At 03:43 PM 6/17/2011, Jouni Valkonen wrote:

About those pseudoskeptics who doubt the dryness of the steam. Why they do not just boil water on the stove and then calculate the energy concumption from water used. If the setup resembles Rossi's setup, then it would be child's play to calculate probable error margins.

Jouni, a real skeptic will ask about the dryness of the steam. A pseudoskeptic believes that the thing is bogus, from the outset, so will simply assert that there is a problem with the steam.

No, boiling water on the stove does not actually resemble the setup, as far as we can tell. When you boil water on a stove, do you have a hose running from the pot to the kitchen sink?

If you did, are you aware that you could appear to "boil" the water rapidly if, say, the water is propelled by steam pressure out through the hose?

This is a clue to a possible problem! Rossi says that there is a safety issue with pulling the hose out of the drain.

That can only mean to me one thing: this thing can spit water. Whether or not it could do that, and how much it would do that, would depend on the internal design, which we are not given to know.
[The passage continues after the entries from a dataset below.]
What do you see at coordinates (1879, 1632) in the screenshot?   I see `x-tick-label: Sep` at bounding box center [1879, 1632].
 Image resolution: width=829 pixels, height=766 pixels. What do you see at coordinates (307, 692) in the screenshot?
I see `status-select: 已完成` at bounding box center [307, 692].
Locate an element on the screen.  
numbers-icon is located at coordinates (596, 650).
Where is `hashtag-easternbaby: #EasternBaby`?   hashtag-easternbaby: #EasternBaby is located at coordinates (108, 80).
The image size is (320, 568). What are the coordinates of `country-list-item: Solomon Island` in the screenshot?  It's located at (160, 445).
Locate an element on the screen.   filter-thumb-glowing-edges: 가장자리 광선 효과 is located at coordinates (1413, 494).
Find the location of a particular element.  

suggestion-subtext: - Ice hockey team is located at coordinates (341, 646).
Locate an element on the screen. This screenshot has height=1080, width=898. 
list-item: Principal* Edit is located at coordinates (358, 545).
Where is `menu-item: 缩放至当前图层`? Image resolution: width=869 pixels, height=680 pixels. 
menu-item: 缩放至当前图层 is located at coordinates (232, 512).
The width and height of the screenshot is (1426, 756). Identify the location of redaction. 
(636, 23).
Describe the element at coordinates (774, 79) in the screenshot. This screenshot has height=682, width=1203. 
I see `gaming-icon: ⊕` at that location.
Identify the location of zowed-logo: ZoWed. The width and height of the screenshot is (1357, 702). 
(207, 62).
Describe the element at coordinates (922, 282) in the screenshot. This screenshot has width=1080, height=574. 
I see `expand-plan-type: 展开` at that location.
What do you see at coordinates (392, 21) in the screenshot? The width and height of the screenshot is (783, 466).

It's a poor excuse, because there would be a way to arrange the hose so it would be safe if it spits water, the water would just go into a container, where it could be measured....

Rossi obviously doesn't want to take this relatively simple step. Why not?

Jouni, do you understand this? Imagine a "pot" on the stove, and it has water in it, and an outlet below the water level on the pot, and when water is boiled in the pot, the pressure pushes the hot water out the outlet, through the hose, and down the drain. This water would be hot, at boiling temperature, but it would be almost zero steam, in the extreme, it would require much less energy to push out a given weight of water than it requires to vaporize the water.

So if we assume vaporization, as Rossi and Levi want us to, apparently, we would, for this setup, vastly overestimate the energy generated. It might even just be the electrical input, those numbers seem possible.

"Pseudoskeptic" is completely inappropriate here. Asking questions to satisfy normal and reasonable skepticism is not pseudoskepticism, at all.